Menachem Sheinkin (Hebrew: מנחם שיינקין) (1871 - December 10, 1924) was a Zionist politician and activist. He was one of the founders of Tel Aviv. He was expelled from Ottoman Palestine during World War I but returned in 1919, before dying in a vehicle accident in 1924 in Chicago.

== Early life ==
Menachem Sheinkin was born in 1871 in town of Ulla in what is now the Vitebsk region of Belarus but was then part of the Russian Empire. In 1892 he moved to Odessa where he studied at Odessa University.

== Career ==
He was an early Zionist active in the Hohevei Zion movement, and was a delegate to the Second Zionist Congress in 1898. In 1900 he visited the land of Israel for the first time and after that trip went to London as a delegate to the Fourth Zionist Congress. As a member of the Zionist Congress he would join the Democratic Fraction in opposition to Theodore Herzl and oppose the Uganda Scheme at the 7th Zionist Congress in 1905. In 1901 he became a rabbi in the town of Blata, in 1906 he would lose this position due to his refusal to give up his Zionist activity.

in 1906 he made aliyah to the land of Israel and moved to Jaffa he worked where he directed Hohevei Zion's information and immigration office and was one of the founders of Tel Aviv in 1909, with coming up with the name of Tel Aviv. During World War 1 he was deported from Ottoman Palestine and moved to the United States, while in the US he helped found the American Zion Commonwealth.

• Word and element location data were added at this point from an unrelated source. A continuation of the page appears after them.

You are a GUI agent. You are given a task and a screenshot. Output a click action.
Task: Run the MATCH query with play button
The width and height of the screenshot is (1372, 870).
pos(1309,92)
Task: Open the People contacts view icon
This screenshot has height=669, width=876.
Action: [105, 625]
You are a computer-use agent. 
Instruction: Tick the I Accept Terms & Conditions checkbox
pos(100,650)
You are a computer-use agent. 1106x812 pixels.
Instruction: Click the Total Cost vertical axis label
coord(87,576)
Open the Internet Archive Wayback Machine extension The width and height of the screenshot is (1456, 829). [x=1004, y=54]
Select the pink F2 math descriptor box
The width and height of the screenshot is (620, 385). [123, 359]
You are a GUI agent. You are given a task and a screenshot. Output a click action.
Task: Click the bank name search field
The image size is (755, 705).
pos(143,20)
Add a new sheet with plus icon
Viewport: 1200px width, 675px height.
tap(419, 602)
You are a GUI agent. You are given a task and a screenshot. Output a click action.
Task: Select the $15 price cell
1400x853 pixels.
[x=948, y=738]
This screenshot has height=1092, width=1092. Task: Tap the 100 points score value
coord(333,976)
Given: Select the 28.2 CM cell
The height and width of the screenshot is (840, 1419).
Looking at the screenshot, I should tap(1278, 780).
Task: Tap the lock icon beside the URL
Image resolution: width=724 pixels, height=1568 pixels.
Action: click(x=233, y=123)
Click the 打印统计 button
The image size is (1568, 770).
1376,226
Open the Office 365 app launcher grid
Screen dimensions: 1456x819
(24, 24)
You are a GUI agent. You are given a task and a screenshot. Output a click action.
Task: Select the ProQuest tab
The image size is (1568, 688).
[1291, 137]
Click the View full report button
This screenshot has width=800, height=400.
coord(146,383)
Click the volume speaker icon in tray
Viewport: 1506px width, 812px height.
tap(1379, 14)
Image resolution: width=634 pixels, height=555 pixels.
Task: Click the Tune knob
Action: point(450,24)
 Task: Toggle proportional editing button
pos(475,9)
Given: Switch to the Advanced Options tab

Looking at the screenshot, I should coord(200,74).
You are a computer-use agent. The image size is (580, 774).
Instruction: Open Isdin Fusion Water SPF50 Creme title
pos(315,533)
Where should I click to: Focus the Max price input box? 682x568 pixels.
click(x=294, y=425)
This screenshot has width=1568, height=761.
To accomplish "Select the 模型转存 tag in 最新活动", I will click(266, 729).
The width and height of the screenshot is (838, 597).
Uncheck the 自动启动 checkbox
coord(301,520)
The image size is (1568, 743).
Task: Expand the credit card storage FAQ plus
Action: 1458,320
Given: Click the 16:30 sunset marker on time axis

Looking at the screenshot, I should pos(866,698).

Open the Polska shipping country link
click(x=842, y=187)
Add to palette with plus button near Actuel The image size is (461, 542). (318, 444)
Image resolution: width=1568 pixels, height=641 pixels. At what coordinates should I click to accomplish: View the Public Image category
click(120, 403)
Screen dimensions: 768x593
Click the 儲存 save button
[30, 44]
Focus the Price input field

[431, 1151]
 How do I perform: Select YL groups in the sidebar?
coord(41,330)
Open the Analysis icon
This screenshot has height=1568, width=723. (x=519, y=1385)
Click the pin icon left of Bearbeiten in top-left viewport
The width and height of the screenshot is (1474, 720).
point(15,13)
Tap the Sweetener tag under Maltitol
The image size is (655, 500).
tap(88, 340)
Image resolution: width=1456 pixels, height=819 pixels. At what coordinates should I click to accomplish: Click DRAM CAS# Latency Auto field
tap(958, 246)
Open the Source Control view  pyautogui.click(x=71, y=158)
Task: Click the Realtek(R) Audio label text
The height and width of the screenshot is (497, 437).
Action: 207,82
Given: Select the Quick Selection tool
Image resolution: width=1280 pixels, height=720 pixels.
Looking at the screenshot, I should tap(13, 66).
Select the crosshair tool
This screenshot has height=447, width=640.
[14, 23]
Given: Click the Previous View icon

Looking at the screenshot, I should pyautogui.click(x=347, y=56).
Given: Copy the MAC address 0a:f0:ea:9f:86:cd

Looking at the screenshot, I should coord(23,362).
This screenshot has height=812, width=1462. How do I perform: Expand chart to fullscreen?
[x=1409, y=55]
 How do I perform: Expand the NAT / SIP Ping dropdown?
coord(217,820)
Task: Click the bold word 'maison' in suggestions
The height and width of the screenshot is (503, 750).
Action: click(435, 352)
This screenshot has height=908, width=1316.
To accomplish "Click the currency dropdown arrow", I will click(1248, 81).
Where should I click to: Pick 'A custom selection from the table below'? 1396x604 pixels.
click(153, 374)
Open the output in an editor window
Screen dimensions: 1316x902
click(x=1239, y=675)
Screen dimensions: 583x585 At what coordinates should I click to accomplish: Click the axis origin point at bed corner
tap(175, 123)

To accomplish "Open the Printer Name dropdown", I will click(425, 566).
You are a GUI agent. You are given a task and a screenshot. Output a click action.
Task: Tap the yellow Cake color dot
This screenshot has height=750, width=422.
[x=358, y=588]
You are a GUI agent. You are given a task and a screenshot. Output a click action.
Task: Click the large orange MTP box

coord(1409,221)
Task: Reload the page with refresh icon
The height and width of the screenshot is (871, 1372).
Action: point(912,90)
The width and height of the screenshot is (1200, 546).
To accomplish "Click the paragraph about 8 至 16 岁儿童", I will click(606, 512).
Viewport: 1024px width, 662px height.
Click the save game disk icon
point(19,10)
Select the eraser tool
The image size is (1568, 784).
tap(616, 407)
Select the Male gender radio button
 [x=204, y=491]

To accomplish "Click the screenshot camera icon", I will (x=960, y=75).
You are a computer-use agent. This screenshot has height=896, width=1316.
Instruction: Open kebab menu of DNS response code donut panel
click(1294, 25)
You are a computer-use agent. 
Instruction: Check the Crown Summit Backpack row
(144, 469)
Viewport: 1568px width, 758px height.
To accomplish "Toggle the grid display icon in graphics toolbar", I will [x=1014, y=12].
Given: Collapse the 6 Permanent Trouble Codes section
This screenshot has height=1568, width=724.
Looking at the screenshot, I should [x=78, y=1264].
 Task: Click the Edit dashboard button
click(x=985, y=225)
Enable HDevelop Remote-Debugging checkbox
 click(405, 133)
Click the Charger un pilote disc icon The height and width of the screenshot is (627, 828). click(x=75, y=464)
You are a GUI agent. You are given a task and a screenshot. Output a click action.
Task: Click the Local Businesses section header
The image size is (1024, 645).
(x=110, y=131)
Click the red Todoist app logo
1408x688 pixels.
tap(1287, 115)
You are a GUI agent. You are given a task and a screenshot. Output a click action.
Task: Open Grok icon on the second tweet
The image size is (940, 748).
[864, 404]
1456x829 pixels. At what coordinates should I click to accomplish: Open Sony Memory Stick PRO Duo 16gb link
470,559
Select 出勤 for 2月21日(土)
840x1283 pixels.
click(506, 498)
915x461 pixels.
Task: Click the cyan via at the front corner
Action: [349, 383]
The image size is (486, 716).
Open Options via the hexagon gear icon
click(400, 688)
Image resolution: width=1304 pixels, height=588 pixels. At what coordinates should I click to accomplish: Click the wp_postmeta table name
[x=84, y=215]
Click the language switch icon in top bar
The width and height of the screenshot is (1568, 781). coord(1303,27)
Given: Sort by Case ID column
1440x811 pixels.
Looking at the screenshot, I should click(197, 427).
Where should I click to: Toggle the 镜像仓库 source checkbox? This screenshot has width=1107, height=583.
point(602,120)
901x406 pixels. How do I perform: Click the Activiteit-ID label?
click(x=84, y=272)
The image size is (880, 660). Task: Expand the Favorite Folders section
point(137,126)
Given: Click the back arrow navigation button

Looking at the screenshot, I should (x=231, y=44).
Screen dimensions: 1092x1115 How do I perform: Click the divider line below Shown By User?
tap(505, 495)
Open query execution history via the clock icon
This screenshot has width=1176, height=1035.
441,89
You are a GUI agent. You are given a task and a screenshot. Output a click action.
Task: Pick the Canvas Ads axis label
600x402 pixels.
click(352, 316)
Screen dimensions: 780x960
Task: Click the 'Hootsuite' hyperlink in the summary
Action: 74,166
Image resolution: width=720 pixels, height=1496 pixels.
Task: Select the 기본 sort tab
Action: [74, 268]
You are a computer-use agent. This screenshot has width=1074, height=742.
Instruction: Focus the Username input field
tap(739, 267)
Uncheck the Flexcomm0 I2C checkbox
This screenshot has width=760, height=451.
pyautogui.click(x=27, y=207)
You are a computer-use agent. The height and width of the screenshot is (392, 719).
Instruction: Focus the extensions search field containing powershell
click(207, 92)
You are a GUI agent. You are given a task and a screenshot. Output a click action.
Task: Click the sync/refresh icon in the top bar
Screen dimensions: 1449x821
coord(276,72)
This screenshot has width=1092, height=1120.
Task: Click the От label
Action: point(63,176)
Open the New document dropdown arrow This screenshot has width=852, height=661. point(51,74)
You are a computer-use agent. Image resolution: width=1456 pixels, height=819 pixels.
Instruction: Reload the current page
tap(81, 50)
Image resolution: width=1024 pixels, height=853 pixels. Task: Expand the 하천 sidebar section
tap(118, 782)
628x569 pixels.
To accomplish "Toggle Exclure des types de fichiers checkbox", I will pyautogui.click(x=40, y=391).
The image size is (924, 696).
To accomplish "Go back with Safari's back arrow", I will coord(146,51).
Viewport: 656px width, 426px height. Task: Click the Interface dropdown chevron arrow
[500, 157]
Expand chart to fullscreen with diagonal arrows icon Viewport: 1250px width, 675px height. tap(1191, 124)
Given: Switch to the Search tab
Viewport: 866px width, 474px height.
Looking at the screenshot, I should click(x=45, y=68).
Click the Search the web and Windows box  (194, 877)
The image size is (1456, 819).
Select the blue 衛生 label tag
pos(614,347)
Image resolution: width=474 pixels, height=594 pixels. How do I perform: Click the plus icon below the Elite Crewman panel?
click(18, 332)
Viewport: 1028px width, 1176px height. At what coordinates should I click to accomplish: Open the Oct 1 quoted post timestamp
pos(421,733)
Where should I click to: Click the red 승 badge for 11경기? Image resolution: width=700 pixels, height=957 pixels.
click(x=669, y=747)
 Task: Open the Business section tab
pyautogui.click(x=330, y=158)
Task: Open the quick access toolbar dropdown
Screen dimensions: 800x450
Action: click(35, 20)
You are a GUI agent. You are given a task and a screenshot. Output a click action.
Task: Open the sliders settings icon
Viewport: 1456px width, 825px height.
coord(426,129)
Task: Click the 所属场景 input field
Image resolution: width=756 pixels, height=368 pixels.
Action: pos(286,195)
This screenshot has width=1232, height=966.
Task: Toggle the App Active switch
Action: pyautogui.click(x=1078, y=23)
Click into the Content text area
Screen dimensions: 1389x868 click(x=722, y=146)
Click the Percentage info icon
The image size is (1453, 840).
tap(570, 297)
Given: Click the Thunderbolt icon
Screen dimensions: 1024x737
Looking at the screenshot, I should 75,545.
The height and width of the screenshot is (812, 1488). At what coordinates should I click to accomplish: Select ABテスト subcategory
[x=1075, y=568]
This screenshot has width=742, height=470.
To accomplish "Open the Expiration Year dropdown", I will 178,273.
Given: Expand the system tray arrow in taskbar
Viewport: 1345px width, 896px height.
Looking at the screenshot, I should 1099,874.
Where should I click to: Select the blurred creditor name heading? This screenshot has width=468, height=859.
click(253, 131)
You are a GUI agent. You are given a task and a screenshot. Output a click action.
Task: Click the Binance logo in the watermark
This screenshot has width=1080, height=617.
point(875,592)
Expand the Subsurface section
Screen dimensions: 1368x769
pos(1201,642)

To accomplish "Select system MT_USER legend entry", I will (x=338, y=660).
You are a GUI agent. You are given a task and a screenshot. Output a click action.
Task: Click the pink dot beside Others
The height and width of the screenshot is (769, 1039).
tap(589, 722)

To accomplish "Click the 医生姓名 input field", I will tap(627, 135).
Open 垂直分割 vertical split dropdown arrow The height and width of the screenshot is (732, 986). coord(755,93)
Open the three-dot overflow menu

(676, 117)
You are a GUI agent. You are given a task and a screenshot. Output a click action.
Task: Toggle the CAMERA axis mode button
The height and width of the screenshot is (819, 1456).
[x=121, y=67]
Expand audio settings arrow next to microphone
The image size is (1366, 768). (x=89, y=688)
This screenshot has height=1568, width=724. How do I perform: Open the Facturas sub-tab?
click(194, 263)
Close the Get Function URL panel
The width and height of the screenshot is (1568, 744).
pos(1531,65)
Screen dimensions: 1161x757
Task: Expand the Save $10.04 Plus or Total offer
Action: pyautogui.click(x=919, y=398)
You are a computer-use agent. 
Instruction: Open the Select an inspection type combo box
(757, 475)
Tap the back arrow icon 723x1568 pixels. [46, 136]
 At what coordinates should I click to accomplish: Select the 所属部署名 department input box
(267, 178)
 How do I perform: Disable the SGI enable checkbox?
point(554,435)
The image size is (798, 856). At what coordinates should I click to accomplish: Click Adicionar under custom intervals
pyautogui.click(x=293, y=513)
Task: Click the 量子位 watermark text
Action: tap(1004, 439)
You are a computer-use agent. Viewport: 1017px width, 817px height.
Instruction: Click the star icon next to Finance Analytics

He returned to what would shortly become Mandatory Palestine in 1919 and became director of the Zionist Commission's immigration office.

== Death ==
In 1924 Sheinkin was killed in a traffic accident in Chicago while on a Zionist mission to the city. He is buried in Trumpeldor Cemetery in Tel Aviv. Tel Aviv's Sheinkin Street and one of Tel Aviv's suburbs are named after him.

== Works ==
During his life Sheinkin wrote many pamphlets about a variety of topics:

- Informatsyons byuro yafo (Information Bureau, Yafo)
- Di bale-melokhe un di arbeter in der alie fun erets-yisroel (The tradesmen and the laborers in aliya to Israel)
- Kolonizatsyons-meglikhkeyten in erets-yisroel, a kurtser iberblik (Colonization possibilities in the land of Israel, a brief overview)
- Erets yisroel in milkhome-tsayt, fakten fun dem dortigen leben (The land of Israel in wartime, facts from local life
- Di tsien komonṿelth (aḥuzat tsiyon) in der tsienistisher program (The Zion Commonwealth [Aḥuzat Tsiyon] in the Zionist program)
- Der idisher legyon, zayn fargangenheyt, gegenvart un tsuḳunft (The Jewish Legion, its past, present, and future)

He also was contributor to the Yiddish and Hebrew publications: Yidishes tageblat (Jewish daily newspaper), Di varhayt (The truth), Tog (Day), Hatoran (The duty officer), and Haivri (The Jew).